=== Exercise description ===
Transcribe the portion of the text about Winners and Losers between "Winners and Losers" and "culture, and belonging.", inclusive.

Two buddies, theatre artists and long-time friends Marcus and James, sit at a table and pass the time together playing a made-up game in which they name people, places, or things – Pamela Anderson, microwave ovens, their fathers, Goldman Sachs – and debate whether they are successful or not; in other words, whether they are winners or losers. Each friend seeks to defeat the other, and because one of these men grew up economically privileged, and the other did not, the competition very quickly adds up.

Winners and Losers showcases the work of two giants of the Vancouver indie theatre scene. James Long’s Theatre Replacement develops work specific to particular places and the people who live in them. Marcus Youssef’s Neworld Theatre investigates questions of power, culture, and belonging.

 

 

Their first collaborative work is a staged conversation that embraces the ruthless logic of capitalism, and tests its impact on our closest personal relationships as well as our most intimate experiences of self.

Marcus Youssef

Marcus Youssef is one of Canada’s best-known contemporary playwrights. His plays have been produced in dozens of theatres in fifteen countries across North America, Europe, and Asia, from Seattle to New York to Reykjavik, London, Hong Kong, and Berlin. He is the recipient of Canada’s largest cultural prize, the Siminovitch Prize for Theatre, as well as the Rio Tinto Alcan Performing Arts Award, the Vancouver Mayor’s Arts Award, the Chalmers Canadian Play Award, the Seattle Times Footlight Award, the Vancouver Critics’ Innovation Award (three times), and the Canada Council Staunch Lynton Award for Artistic Achievement. Over the years Marcus has also written for a half-dozen shows on CBC Radio and Television and a wide variety of Canadian print and web-based publications, with bylines in the Georgia Straight, Vancouver Magazine, This Magazine, Rice Paper, the Tyee, Vanopolis, and Canadian Theatre Review, among others. Marcus is artistic director of Vancouver’s Neworld Theatre and co-founder of the East Vancouver–based, artist-run production studio PL1422. He was the inaugural chair of the City of Vancouver’s Arts and Culture Policy Council, a Canadian Fellow to the International Society for Performing Arts, and co-chair of the Vancouver political party The Coalition of Progressive Electors. He is currently an editorial advisor to Canadian Theatre Review and a consulting advisor for the National Arts Centre English Theatre. He teaches regularly at the National Theatre School of Canada, Studio 58 Langara College, and the University of British Columbia. See: marcusyoussef.com / neworldtheatre.com / @marcusyoussef.

=== Data excerpts ===
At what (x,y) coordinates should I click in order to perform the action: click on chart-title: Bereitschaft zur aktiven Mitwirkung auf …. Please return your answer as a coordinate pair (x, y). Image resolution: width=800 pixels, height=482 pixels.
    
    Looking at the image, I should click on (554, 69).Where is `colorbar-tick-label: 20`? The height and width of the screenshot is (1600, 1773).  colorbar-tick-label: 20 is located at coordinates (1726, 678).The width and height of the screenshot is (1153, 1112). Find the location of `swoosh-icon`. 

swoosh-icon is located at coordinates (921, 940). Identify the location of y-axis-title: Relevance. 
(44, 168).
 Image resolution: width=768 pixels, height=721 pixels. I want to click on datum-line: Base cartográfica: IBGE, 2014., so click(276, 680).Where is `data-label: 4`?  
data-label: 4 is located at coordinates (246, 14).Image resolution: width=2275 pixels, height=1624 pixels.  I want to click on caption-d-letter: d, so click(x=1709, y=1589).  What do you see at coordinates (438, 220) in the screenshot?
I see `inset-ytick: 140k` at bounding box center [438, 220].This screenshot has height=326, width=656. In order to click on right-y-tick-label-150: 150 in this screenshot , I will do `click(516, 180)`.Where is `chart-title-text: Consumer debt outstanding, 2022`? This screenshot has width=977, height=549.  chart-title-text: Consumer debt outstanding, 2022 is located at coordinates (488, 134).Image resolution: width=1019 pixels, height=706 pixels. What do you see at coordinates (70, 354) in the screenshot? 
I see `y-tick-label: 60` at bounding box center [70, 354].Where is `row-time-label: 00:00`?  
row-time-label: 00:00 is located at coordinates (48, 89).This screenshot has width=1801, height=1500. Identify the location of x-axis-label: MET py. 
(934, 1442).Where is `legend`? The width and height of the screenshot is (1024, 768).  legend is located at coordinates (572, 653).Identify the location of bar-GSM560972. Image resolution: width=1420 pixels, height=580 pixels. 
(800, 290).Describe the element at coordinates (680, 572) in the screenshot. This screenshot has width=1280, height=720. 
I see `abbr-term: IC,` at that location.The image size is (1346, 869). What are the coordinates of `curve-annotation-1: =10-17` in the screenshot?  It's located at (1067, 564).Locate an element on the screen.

=== Written solution ===
Winners and Losers showcases the work of two giants of the Vancouver indie theatre scene. James Long’s Theatre Replacement develops work specific to particular places and the people who live in them. Marcus Youssef’s Neworld Theatre investigates questions of power, culture, and belonging.